Blythe Bohnen (1940-2022) is an American artist known for her minimalistic graphite drawings and photographs that represent aspects of motion. She uses shutter speed.

==Early life and education==
Bohnen earned a Bachelor of Arts in art history at Smith College, Bachelor of Fine Arts at Boston University, and Master of Fine Arts at Hunter College.

==Art career==
She was one of the founding members of A.I.R. Gallery, established in New York City in 1972, the first not-for-profit, cooperative exhibition space for women in the United States.

Bohnen's work is generally conceptual in nature, often in the form of self-portraits that capture the motions of her body. She originally created works using predominantly graphite, but added photography to her repertoire in 1974 to continue her exploration of movement and the human form, titling each work after the motions she was making to create each work.

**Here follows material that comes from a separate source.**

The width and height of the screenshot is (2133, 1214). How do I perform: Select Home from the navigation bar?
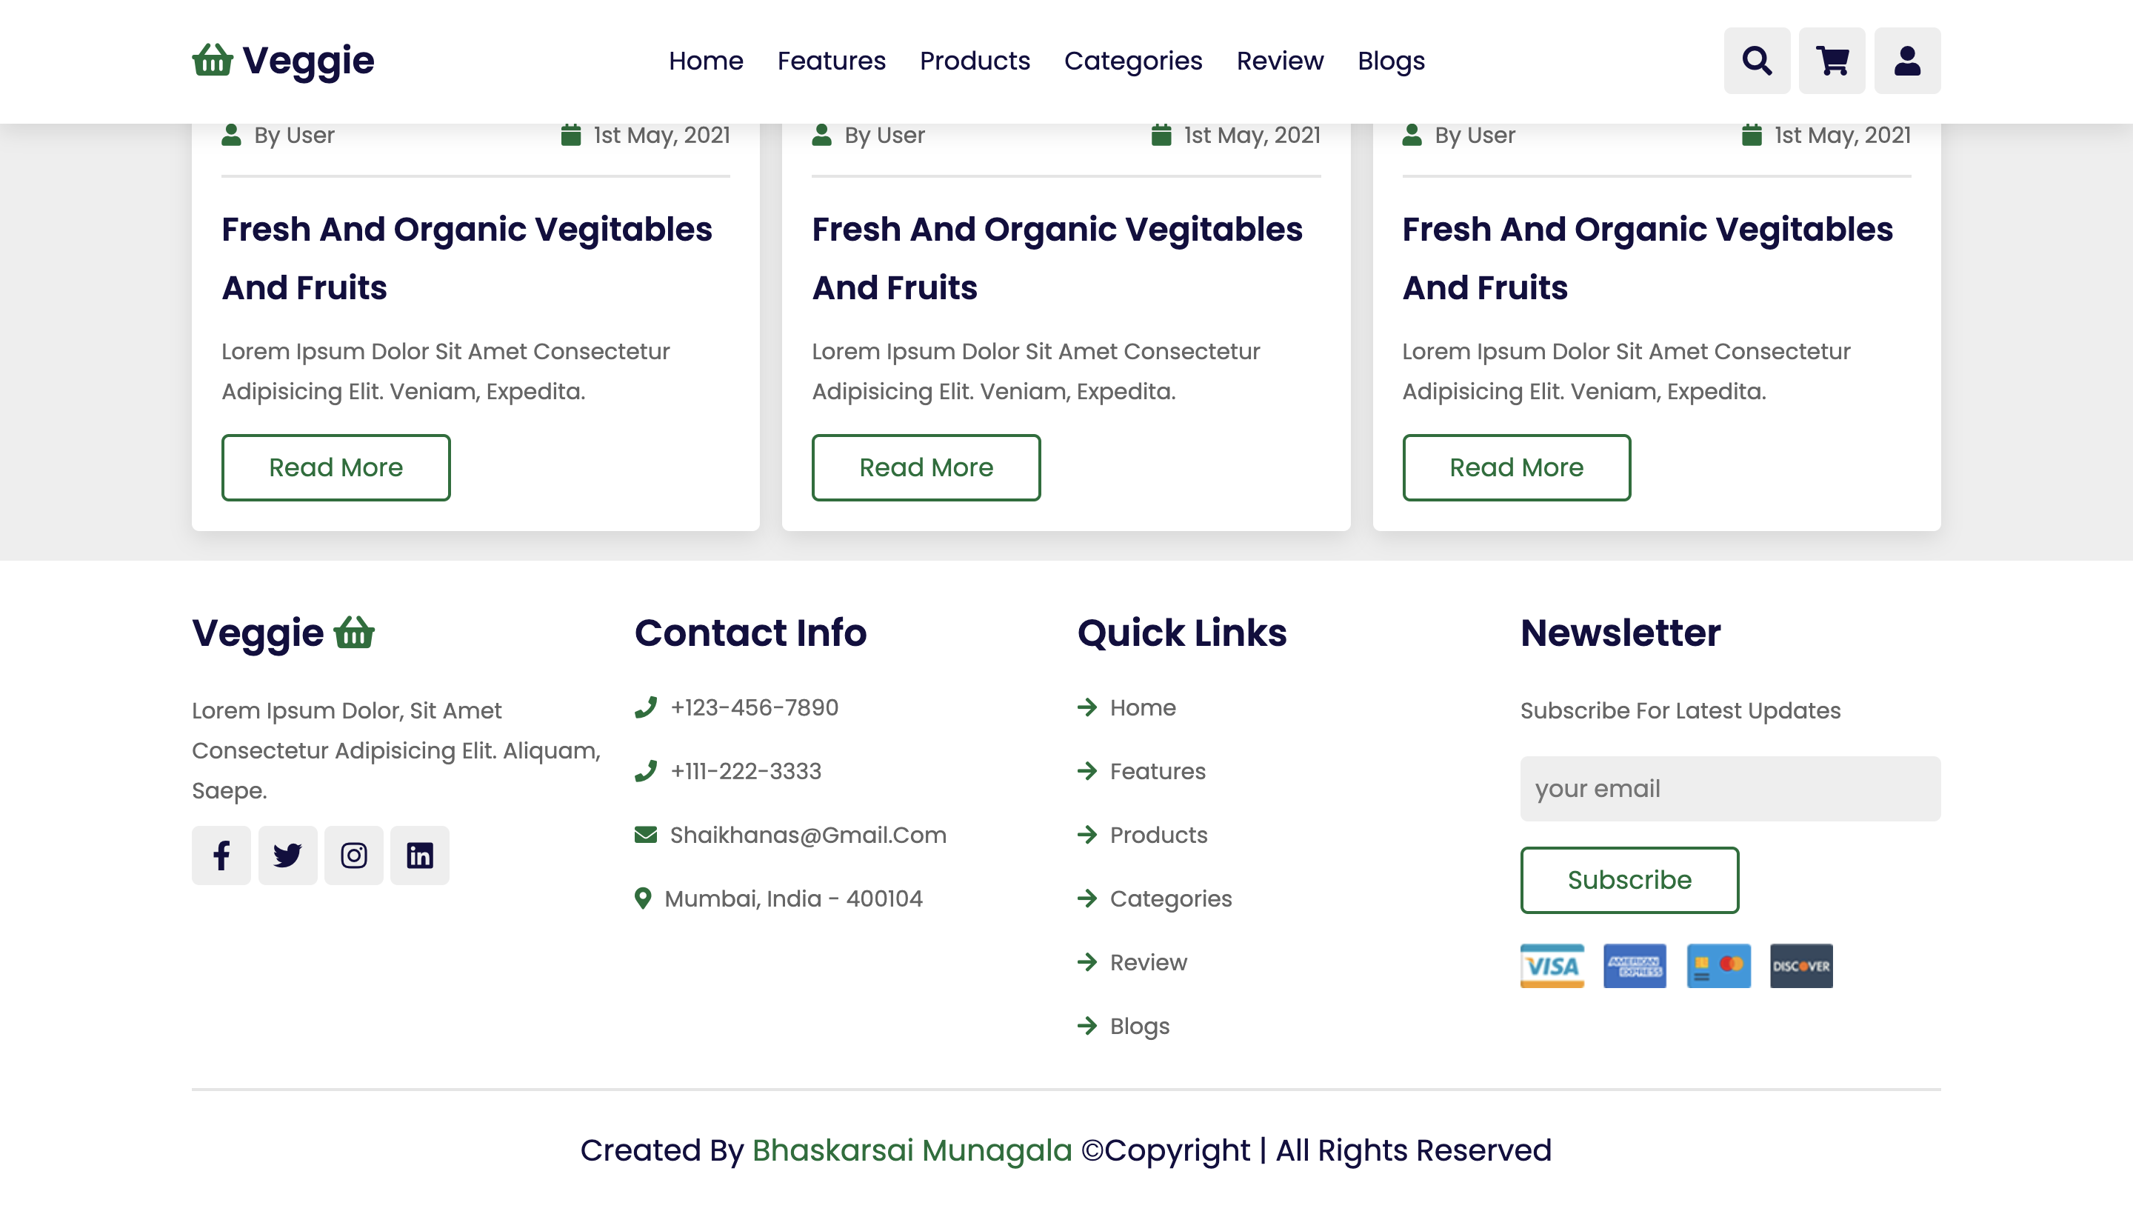tap(706, 61)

Her drawings feature a grid format that she used to arrange the severely limited and carefully executed motions of her hand that she captured in the graphite, resulting in monochromatic drawings that assert their reality as markings on paper instead of an illusion of something else, as seen in Motion Touching Five Points with Graphite Stick (1973), One Motion with Graphite Stick, Horizontal and Vertical (1974), and Motion Touching Five Points (1975; Art Institute of Chicago).

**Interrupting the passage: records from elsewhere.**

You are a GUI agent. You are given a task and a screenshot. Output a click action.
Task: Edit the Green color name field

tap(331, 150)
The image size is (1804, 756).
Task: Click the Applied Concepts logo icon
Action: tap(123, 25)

In contrast to her drawings, which focus on the motions of the arm and hand, Bohnen's photographs primarily address the motions of the head. With her photography, Bohnen used various shutter speeds to overlap blurred images to provoke strong emotional and intellectual reactions about motion and identity, as in Self-Portrait: Vertical Elliptical Motion, Large (1974; Asheville Art Museum) and Vertical Motion Up Medium: Pivotal Motion Medium (1983; Brooklyn Museum).

==Collections==
Her work is included in collections of the Asheville Art Museum, the Brooklyn Museum, the Art Institute of Chicago, the International Center of Photography, and the Museum of Fine Arts Houston.

==Publications==
Blythe Bohnen. Being There and Not Being There, ed. David Hall Gallery, Wellesley, Massachusetts 2023, ISBN 978-1-7355143-0-7, 168 pages, with essays by Silke von Berswordt-Wallrabe, Suzanne Hudson, Anna Lovatt, Karen Irvine, David Mather.